Доводилось ли вам, господа, когда-либо, что называется, «перебирать»? Заранее прошу прощения у тех, кто не пьет вовсе или у пьющих весьма умеренно, что на Руси еще достаточно редкое покамест явление. Разумеется, также никоим образом сей вопрос не касается дам… Так вот, ежели вы — один из оставшегося, не вошедшего ни в один список, славного легиона, то, без сомнения, поймете меня.

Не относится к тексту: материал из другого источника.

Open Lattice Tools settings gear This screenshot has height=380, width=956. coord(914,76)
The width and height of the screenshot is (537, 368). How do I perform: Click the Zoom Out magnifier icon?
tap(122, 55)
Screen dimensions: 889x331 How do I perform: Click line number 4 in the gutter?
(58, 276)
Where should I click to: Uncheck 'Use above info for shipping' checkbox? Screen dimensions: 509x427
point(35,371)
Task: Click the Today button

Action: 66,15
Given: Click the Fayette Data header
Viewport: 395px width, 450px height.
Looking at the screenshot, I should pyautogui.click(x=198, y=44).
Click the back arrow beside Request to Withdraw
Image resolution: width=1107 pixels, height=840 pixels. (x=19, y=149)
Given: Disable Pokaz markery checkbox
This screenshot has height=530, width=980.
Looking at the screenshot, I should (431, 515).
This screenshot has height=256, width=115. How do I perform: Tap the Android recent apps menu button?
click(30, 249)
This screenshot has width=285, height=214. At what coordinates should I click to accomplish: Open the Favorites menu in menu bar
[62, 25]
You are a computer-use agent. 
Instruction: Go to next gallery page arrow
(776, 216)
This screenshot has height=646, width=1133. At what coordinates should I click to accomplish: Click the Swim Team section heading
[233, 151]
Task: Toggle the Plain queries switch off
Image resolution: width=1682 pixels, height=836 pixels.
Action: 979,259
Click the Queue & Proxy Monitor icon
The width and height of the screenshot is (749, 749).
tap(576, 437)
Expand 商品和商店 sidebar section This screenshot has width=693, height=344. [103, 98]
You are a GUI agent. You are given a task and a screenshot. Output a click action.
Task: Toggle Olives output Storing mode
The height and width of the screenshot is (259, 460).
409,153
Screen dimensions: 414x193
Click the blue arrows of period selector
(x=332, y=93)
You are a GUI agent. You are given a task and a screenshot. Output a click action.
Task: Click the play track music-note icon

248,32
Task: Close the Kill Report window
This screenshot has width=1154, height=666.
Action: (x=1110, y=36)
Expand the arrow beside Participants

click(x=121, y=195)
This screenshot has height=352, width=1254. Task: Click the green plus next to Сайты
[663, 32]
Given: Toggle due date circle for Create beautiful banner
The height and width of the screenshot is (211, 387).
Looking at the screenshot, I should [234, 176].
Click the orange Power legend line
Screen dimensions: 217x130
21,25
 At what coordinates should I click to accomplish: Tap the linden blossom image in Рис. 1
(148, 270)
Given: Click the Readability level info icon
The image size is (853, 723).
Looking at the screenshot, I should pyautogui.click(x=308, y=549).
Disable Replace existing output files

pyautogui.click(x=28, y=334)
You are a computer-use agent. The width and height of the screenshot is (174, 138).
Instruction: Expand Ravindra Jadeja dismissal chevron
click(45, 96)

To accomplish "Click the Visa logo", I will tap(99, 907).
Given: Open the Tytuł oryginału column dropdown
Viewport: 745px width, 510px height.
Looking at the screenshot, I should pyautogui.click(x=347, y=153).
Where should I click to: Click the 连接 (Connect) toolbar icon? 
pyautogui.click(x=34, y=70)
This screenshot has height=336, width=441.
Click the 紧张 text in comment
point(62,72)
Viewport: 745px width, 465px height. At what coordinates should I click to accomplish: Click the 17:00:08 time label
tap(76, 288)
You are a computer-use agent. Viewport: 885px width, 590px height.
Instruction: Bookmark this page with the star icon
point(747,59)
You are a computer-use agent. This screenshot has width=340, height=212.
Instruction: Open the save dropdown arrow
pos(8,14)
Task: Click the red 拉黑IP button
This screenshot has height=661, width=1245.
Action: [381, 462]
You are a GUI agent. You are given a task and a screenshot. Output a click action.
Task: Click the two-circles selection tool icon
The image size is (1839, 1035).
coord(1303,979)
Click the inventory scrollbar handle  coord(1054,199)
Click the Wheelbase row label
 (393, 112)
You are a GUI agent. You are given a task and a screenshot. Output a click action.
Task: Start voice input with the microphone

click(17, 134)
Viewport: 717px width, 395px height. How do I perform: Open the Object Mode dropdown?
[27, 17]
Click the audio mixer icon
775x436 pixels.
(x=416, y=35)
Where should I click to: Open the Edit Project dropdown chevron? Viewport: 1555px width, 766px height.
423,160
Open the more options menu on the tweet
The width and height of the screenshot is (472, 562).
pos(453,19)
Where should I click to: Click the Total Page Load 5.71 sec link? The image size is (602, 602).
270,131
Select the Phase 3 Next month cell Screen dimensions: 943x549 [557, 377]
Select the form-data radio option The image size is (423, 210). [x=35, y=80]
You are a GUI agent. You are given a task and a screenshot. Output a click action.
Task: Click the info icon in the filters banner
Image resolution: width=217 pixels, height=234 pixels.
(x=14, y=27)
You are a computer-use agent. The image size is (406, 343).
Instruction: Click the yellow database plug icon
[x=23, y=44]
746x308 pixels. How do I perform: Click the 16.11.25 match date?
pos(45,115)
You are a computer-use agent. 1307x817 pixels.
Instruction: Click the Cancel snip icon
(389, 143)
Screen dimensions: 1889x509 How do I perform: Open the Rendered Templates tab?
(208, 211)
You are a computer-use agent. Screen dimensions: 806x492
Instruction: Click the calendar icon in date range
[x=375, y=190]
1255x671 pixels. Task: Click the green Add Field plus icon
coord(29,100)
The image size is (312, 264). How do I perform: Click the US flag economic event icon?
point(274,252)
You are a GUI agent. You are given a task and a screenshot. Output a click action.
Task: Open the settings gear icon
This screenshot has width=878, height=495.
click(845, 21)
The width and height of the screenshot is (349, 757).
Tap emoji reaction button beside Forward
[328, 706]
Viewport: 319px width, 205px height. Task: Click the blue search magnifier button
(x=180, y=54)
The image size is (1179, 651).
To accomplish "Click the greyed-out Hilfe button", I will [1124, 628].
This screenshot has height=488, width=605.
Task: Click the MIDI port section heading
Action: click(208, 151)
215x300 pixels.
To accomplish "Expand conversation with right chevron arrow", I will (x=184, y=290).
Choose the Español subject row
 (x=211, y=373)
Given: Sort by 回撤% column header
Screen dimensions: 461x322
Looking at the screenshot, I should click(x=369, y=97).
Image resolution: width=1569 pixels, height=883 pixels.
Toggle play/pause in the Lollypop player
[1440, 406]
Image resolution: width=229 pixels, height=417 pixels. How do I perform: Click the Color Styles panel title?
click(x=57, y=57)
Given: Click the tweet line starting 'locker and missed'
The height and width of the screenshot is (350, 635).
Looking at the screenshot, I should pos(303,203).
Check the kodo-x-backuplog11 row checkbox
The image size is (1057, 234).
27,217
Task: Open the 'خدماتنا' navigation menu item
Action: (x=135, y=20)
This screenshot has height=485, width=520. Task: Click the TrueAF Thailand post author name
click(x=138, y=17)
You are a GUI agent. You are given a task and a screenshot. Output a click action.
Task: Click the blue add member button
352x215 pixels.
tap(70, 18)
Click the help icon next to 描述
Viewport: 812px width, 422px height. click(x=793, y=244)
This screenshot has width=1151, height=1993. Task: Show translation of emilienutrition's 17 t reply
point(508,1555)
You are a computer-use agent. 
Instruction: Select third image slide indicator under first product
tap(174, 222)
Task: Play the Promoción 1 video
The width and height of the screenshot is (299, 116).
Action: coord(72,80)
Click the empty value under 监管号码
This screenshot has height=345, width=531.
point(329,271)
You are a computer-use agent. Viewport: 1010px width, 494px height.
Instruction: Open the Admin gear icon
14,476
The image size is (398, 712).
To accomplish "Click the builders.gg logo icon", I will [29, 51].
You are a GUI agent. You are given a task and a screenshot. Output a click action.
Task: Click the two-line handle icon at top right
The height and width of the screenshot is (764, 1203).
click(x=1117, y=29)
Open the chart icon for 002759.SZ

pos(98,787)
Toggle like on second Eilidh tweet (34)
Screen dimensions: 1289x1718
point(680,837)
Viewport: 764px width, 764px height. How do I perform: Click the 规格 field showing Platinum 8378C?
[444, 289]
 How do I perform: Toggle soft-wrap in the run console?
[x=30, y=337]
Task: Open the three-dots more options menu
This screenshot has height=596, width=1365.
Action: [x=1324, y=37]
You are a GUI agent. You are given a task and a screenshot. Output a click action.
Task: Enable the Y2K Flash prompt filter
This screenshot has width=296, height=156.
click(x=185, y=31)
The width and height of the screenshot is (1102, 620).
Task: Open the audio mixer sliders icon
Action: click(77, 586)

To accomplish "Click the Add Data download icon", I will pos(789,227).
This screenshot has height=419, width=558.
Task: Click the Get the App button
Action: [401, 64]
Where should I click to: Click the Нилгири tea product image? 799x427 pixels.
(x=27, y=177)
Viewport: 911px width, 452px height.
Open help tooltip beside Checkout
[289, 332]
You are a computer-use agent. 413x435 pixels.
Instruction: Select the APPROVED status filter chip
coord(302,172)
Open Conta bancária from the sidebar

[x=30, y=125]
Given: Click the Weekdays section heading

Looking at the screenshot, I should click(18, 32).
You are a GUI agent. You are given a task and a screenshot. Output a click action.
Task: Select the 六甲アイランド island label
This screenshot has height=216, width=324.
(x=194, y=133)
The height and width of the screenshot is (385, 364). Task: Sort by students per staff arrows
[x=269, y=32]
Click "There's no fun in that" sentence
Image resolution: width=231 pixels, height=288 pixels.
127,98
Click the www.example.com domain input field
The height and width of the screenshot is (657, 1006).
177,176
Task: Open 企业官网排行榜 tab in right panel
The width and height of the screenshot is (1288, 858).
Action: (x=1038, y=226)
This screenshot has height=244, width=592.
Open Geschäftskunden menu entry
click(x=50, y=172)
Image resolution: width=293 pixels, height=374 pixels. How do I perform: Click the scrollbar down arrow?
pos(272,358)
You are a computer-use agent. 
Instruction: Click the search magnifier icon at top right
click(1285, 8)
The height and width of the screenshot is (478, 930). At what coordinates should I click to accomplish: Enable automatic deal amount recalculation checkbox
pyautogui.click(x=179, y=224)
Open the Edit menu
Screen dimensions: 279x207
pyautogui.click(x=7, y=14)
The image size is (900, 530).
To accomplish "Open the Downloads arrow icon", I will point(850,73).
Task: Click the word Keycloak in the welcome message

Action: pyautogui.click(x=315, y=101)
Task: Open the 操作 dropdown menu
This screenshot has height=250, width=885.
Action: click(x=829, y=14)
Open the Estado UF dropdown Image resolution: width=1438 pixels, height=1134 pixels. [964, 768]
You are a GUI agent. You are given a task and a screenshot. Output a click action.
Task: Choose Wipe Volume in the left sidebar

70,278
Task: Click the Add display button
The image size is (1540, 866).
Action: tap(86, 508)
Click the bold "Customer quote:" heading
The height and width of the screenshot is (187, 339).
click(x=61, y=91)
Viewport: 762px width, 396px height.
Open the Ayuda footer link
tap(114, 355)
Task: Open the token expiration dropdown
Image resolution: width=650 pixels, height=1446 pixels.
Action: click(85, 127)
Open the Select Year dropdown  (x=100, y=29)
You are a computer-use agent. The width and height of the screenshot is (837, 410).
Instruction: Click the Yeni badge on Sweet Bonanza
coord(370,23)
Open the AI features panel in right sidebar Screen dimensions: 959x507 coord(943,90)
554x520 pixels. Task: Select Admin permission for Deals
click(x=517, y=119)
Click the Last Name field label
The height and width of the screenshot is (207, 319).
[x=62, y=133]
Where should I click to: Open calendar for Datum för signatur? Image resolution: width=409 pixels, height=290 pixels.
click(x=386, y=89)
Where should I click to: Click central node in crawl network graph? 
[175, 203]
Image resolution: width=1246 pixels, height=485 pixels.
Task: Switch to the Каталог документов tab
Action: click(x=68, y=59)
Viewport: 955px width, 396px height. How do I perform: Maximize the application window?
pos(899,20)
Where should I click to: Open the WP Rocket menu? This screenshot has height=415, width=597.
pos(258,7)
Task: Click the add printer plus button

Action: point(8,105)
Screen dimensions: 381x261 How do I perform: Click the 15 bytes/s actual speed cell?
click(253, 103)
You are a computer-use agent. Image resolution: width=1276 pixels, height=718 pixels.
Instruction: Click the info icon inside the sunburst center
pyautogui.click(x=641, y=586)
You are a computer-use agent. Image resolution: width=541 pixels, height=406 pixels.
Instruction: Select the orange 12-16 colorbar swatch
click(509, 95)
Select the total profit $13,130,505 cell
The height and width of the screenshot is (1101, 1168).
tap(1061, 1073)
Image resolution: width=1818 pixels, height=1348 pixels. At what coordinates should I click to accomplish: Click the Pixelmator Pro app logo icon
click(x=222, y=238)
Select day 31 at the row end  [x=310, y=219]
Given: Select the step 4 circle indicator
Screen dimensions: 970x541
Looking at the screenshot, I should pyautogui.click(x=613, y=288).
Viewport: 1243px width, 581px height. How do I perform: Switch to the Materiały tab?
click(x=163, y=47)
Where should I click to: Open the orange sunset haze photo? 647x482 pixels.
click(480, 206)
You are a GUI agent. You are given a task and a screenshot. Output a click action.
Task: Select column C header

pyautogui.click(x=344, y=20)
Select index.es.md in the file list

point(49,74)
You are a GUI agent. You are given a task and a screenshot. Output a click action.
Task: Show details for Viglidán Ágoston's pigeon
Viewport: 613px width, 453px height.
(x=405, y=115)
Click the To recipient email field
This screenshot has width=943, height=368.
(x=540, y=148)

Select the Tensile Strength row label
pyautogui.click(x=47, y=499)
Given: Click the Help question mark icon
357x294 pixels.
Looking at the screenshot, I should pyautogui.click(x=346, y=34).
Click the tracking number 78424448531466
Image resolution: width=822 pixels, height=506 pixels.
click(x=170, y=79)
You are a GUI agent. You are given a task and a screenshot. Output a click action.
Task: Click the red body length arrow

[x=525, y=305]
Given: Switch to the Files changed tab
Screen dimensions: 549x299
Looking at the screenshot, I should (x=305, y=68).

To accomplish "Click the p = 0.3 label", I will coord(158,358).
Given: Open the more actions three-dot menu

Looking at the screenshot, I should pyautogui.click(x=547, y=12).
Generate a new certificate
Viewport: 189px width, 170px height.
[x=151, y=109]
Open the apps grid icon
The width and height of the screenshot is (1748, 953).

Помните это отвратительное ощущение, когда, помимо жутких головных болей, сухости во рту и неуверенности во всех членах, вас гложет еще что-то, причем, поначалу вы даже не понимаете — что именно, осознание этого приходит чуть позже… Ну конечно, вот оно — вы не можете отдать себе отчет о собственном поведении давеча, не знаете, как выглядели в глазах окружающих, что сделали и каким образом теперь сможете явиться на свет божий! Нечто вроде этого ощутил на следующее утро и я — и вовсе не оттого, что не мог дать себе отчета о событиях прошедшей ночи, а от навязчивой мысли о чем-то грязном и липком, что поработило мой рассудок и не хотело покидать его. После недолгого сеанса самокопания я понял, что именно не дает мне покоя — подслушанный мною разговор генерала и фон Мерка! Да, я поступил низко, недостойно дворянину подобно кухарке подслушивать под дверьми, но правоту свою я видел в одном — лживости своего былого друга, который за моею спиной вступил в сговор с Матвеем Ильичом, отлично зная об отношении моем к Полине: если я играл в открытую, то Август своих карт не открывал, бессовестно используя при этом крапленые! «Благодарю вас, князь, за столь лестное для меня предложение, но есть человек, более достойный, чем я, претендовать на руку и сердце дочери вашей, питающий, к тому же к ней самые искренние чувства!» — вот, что бы я сказал Кашину на месте барона, который к тому же откровенно признался отцу в том, что испытывает к Полине Матвеевне всего лишь симпатию. Я стал свидетелем самого циничного торга, предметом которого явилась моя богиня, а на кону стояли титулы фон Мерка и Матвея Ильича, успешность Августа и приданое невесты, вероятно, немалое. Был только один человек, мнения которого забыли спросить — дочь генерала, ибо, не сомневаюсь, ответом с ее стороны был бы категорический отказ.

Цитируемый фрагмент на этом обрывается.